Friday, January 25, 2019

Strolling by the Farm: Barbara Shermund and Peter Arno

Cartoonists Peter Arno and Barbara Shermund occasionally found themselves covering more or less the same territory. After the Second World War women gradually started wearing bikinis to the beach and adopting more revealing two-piece summer outfits. It must have been second nature for cartoonists to wonder how such daringly sophisticated summer wear would be greeted down on the farm.

This time it is Shermund who got there first.

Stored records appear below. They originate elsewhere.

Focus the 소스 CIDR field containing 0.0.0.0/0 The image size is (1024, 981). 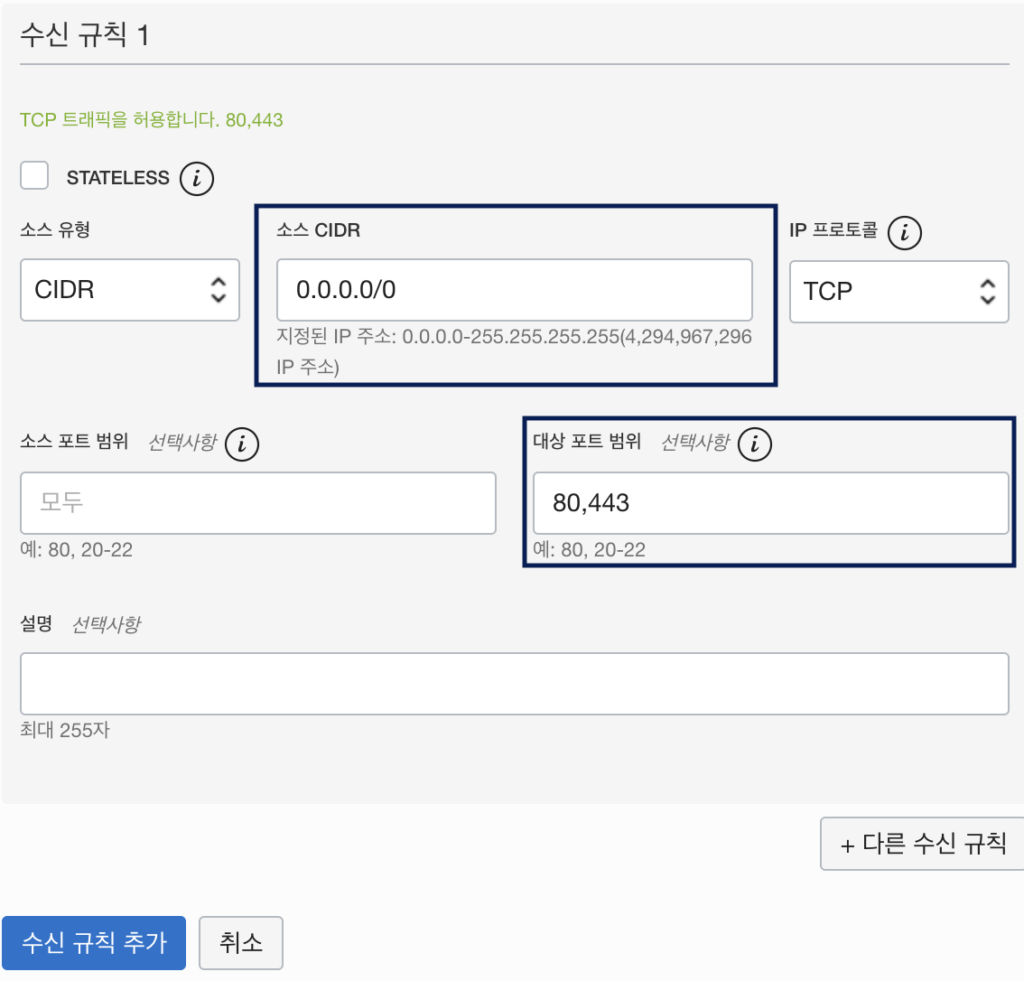tap(515, 290)
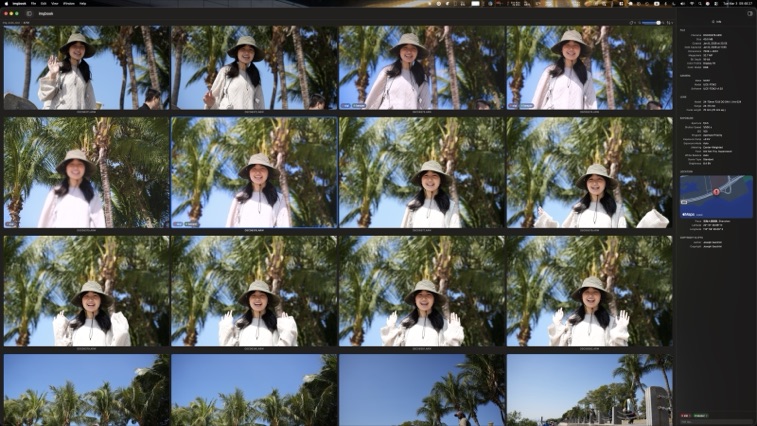This screenshot has height=426, width=757.
Task: Click the red tag at the info panel bottom
Action: pos(685,414)
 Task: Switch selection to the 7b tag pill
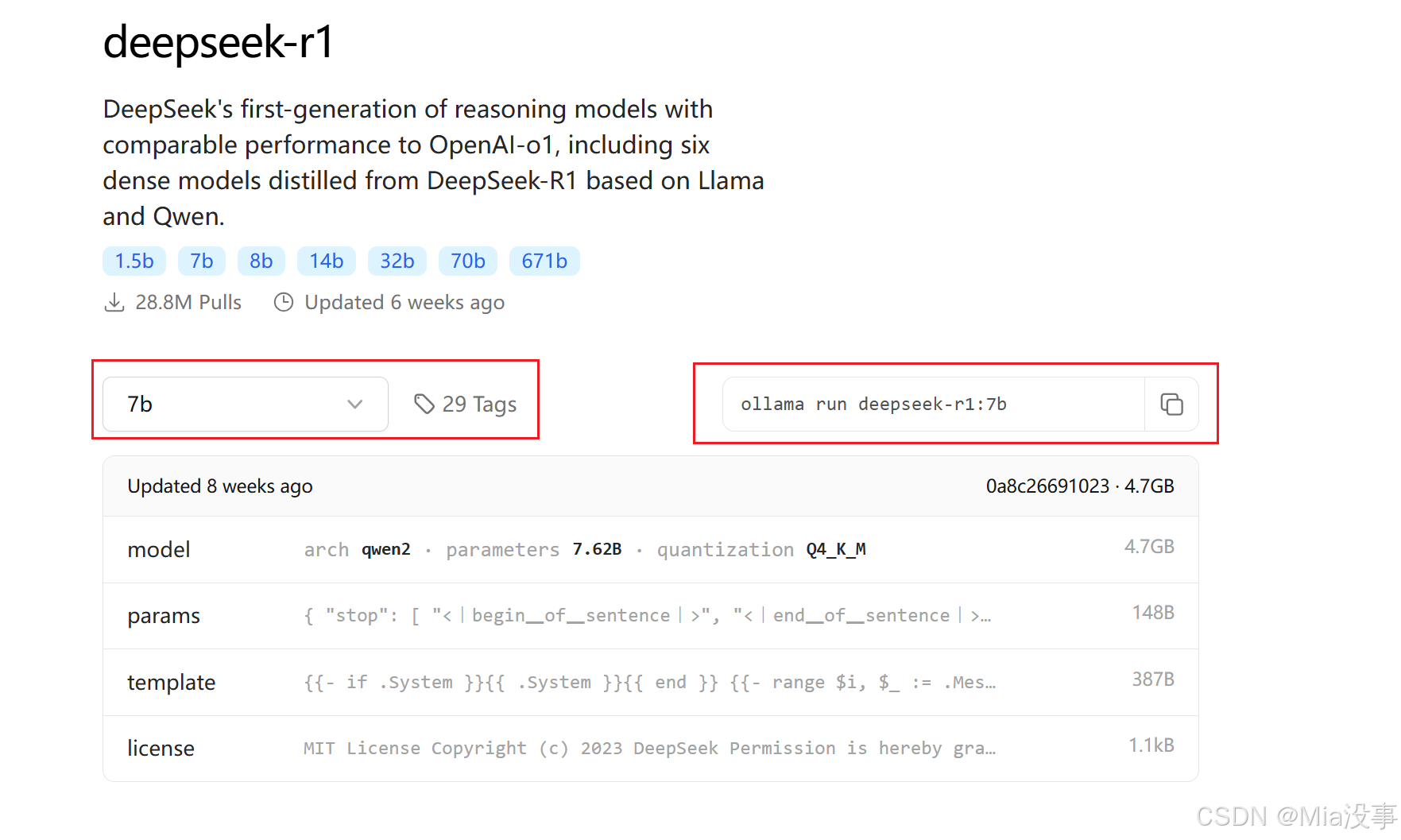[x=201, y=261]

Her cover for the April 1948 Esquire contrasts not only the rural shepherd with the fashionable woman, it also juxtaposes the older male and the younger female generation. The typical young male Esquire reader would have had no trouble imagining the old man's reaction to the attractive woman walking by even if it weren't so obviously delineated on his face.

Given the prominence of Esquire's monthly covers, it would be hard to argue that Arno hadn't seen Shermund's cover illustration. Arno's editors at the New Yorker likely must have seen it as well. Arno's New Yorker cover appeared a little more than four years after Shermund's. He doubles down on the passing women but he also backs off a bit, losing the one-on-one intimacy of Shermund's encounter. The three figures seen here are not so much individual personalities as conventionalized types. The farmer is younger than Shermund's, to be sure, but it is his unexpected behavior rather than his wide-eyed smile that makes this gag memorable.

Peter Arno
The New Yorker, August 2, 1952

Amanda Gormley, Barbara Shermund's niece, responds:

In Shermund’s piece the female, strikingly reminiscent to a later photo of Marilyn Monroe, walks independently alone past all manner of living things that stop to take her in. Even the squirrel has stopped chewing on his nut.
In Arno’s cover, the male is the more central figure, clueless to his wandering thresher and the accumulating steam cloud overhead. 
Shermund’s female “owns it” while Arno’s male “is owned.” 
Two very different voices.

Note:  "Tell Me a Story Where the Bad Girl Wins: The Life and Art of Barbara Shermund" is now on view at the Billy Ireland Cartoon Library & Museum. It will remain on exhibit through March 31, 2019.

Instagram posts hashtagged #peterarno may be seen here.

Posts on Instagram with the hashtag #barbarashermund may be reviewed here.

Back in 2011 my very first post on Peter Arno was about the sale of the original cover art seen here. I have since written more than one hundred posts about the artist.